At the same time, the presence of Harris and former Celtics center Al Horford in front of Joel Embiid is a bit of a departure from the way the NBA is trending. Harris spent the summer working on his lateral strength and quickness in an effort to improve his defense, and Horford has long been one of the league’s most technically skilled big men. Still, in the Sixers’ Oct. 23 season opener against the Celtics, Harris could find himself matched up against a dynamic slasher in Jayson Tatum while Horford is forced to contend with either Gordon Hayward or Jaylen Brown at the four.

“The fun thing is our defense, we’re all going to have each other’s backs,” Horford said. “That’s the first thing. We all know that we all have the ability to cover individually, but the way we’re going to be special is all of us covering for one another. We’re not going to be afraid if there’s a mistake. We’re going to cover it. And we’re going to be strong and set a tone on the defensive end. And we have guys that want to do that. And as long as everyone is on the same page on the defensive end, we’re going to be trouble.”

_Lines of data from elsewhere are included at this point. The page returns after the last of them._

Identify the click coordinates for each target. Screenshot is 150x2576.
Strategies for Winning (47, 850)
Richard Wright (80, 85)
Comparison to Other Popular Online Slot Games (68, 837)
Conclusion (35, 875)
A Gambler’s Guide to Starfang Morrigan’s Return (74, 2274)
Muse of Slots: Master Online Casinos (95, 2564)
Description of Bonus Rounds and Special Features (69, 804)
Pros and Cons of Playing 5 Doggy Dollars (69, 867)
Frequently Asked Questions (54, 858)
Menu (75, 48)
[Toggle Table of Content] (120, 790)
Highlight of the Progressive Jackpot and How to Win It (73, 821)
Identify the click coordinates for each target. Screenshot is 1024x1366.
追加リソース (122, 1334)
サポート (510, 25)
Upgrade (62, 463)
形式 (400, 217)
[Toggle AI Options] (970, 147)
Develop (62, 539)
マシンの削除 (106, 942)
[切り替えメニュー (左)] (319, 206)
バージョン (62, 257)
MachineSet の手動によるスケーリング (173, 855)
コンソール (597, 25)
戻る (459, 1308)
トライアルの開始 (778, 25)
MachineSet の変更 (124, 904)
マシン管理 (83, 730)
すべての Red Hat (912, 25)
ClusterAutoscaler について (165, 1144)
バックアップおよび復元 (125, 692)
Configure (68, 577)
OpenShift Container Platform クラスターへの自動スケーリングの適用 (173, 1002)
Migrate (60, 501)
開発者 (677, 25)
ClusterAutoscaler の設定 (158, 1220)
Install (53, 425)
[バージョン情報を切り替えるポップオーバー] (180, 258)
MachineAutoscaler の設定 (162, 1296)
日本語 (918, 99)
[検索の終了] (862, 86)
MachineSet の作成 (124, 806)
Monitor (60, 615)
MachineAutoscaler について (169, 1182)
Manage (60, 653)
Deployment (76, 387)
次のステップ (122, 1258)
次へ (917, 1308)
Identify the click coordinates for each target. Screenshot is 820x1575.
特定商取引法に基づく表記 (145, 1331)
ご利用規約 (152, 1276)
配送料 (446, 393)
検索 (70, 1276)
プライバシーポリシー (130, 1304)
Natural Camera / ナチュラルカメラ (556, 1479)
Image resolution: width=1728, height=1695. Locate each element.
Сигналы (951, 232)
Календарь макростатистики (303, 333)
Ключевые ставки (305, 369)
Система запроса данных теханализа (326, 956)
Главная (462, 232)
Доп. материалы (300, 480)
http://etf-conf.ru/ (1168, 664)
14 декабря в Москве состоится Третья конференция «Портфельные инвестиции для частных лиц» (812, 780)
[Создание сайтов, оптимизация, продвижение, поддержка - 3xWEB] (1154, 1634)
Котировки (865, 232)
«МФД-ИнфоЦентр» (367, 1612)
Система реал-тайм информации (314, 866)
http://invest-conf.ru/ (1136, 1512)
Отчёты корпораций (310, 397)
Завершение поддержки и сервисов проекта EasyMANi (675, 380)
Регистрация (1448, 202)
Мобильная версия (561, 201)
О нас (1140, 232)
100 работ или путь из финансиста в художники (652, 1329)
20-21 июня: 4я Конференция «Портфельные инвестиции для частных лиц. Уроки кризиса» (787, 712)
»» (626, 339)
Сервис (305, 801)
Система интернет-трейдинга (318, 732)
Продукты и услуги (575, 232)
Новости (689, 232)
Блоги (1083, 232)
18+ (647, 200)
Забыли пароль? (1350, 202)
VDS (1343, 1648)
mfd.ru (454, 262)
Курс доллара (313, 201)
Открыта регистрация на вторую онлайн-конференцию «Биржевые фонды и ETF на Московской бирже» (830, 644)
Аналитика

The Sixers are counting on that mentality to tip the matchup scales in their favor.

“I can already tell that we’re building camaraderie, and I think our chemistry is going to be good because we have guys who genuinely like each other,” said Josh Richardson, who will be the first line of defense against opponents’ primary ballhandler. “I think we’re going to be a tough team. Just greedy. A guy like me, I can win or I can lose with a team like that. I can sleep at night with a team that I know went out there and got in a fistfight, got in a brawl.”

Along with the attitude, the Sixers will lean on a rebuilt bench that includes a trio of wings in James Ennis, Zhaire Smith and Matisse Thybulle who can sub in for Harris or Horford and create a more traditional lineup.

“The potential is amazing,” Harris said. “And not even necessarily on the basketball floor but as a team off the floor. I know that this is going to be a really good team that’s going to get along with each other. It’s going to be open to helping each other, because we all have one solid goal.”

The staying power of these sorts of positive vibes remains to be seen. But you didn’t need to see their first practice to know that, at least for the moment, they are real.